[Bioperl-l] Parsing FASTA m10 output
Hilmar Lapp
hlapp at gmx.net
Sat Apr 21 17:14:10 UTC 2007
I haven't kept track of this - did this go anywhere? Do we not have
an -m10 fasta output parser in SearchIO? (I.e., my first thought
would be that that would be the desired solution; am I misled in this?)
-hilmar
On Apr 19, 2007, at 10:06 AM, Ioannis Kirmitzoglou wrote:
> I have reported it as a bug on the bugzilla but due to bugzilla
> problems I
> was not able to attach my code and/or sample m10 files.
> Nevertheless here is the code that converts an m10 fasta output to
> an m8
> BLAST output which is parseable by the vast majority of software.
>
> <----------- CODE BEGINS HERE ------------------->
>
> #!/usr/bin/perl -w
>
> =head1 NAME
>
> fastam10_to_table - turn FASTA -m 10 output into NCBI -m 8 tabular
> output
>
> =head1 SYNOPSIS
>
> fastam10_to_table [--header] [-o outfile] inputfile1 inputfile2 ...
>
> =head1 DESCRIPTION
>
> Command line options:
> --header -- boolean flag to print column header
> -o/--out -- optional outputfile to write data,
> otherwise will write to STDOUT
> -h/--help -- show this documentation
>
> Not technically a SearchIO script as this doesn't use any Bioperl
> components but is a useful and fast.
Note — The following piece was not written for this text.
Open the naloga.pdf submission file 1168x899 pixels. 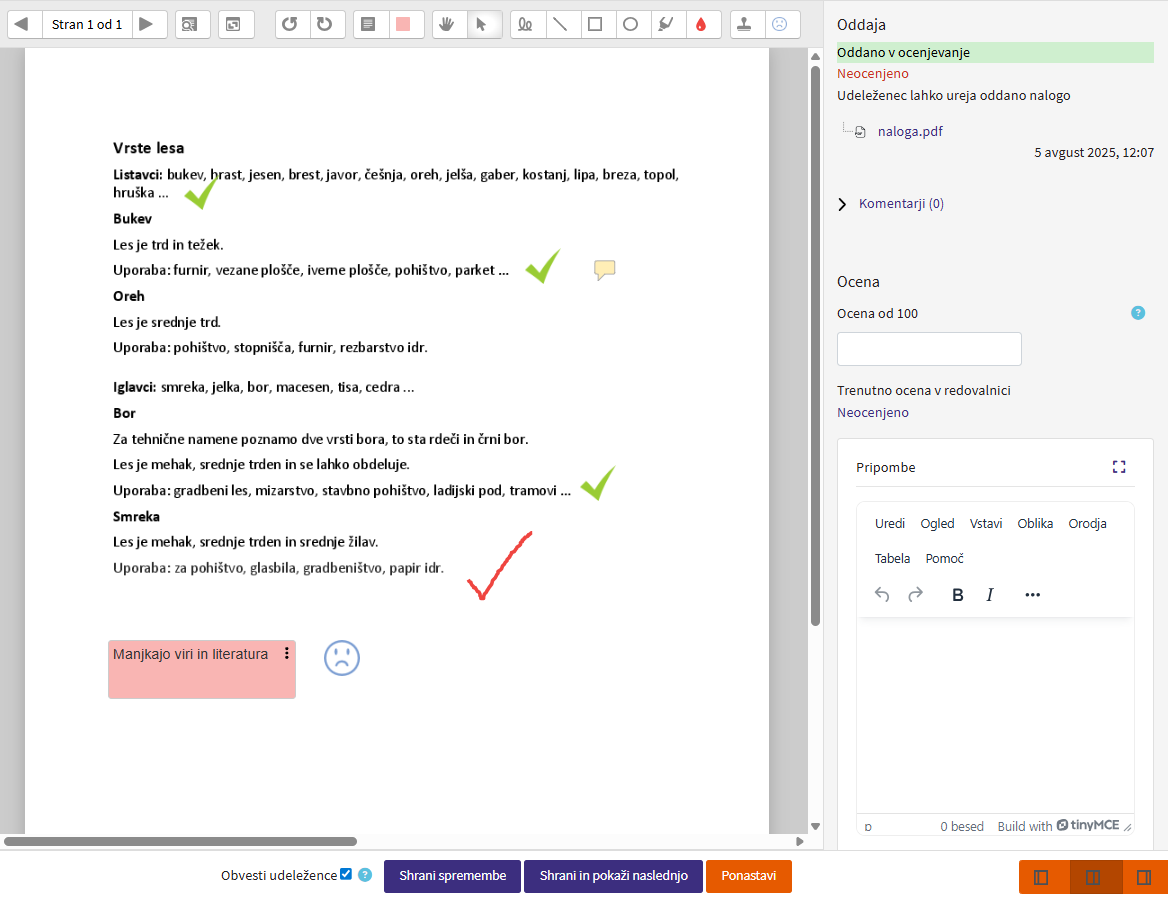pos(909,131)
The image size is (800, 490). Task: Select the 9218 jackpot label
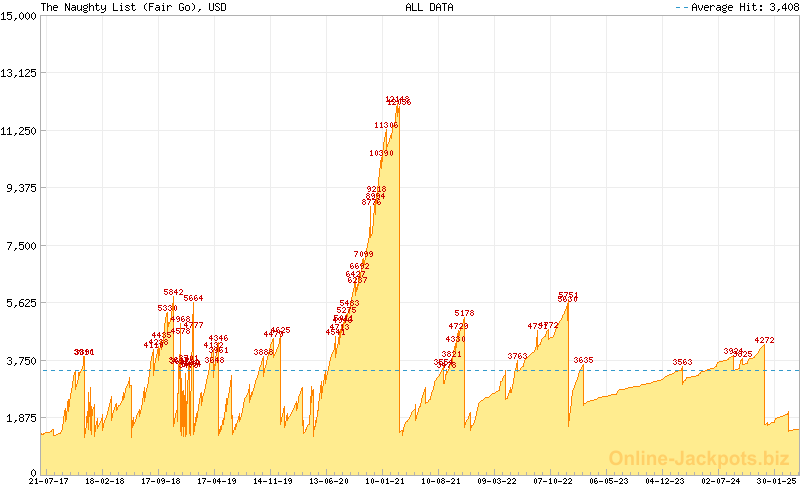pyautogui.click(x=376, y=189)
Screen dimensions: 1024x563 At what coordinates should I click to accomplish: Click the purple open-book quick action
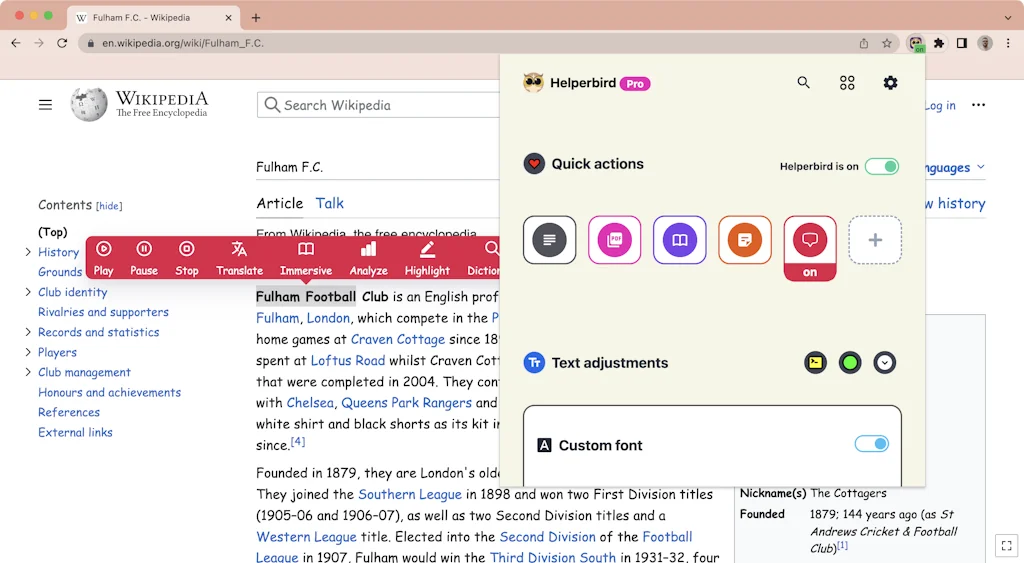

The output is tabular output
> with the standard NCBI -m8 columns.
>
> queryname
> hit name
> percent identity
> alignment length
> number mismatches
> number gaps
> query start (if on rev-strand start > end)
> query end
> hit start (if on rev-strand start > end)
> hit end
> evalue
> bit score
>
> Additionally 4 more columns are provided
> percent similar
> query length
> hit length
> query gaps
> hit gaps
>
> =head1 AUTHOR - Ioannis Kirmitzoglou
>
> Ioannis Kirmitzoglou IoannisKirmitzoglou_at_gmail-dot-org
>
> =head1 ACKNOWLEDGMENTS - Ioannis Kirmitzoglou
>
> Headers as well as portions of code were taken
>> from fastam9_to_table.pl by Jason Stajich
>
> =head1 DISCLAIMER
>
> Copyright (c) <2007> <Ioannis Kirmitzolgou>
>
> Permission to use, copy, modify, merge, publish and distribute
> this software and its documentation, with or without modification,
> for any purpose, and without fee or royalty to the copyright holder(s)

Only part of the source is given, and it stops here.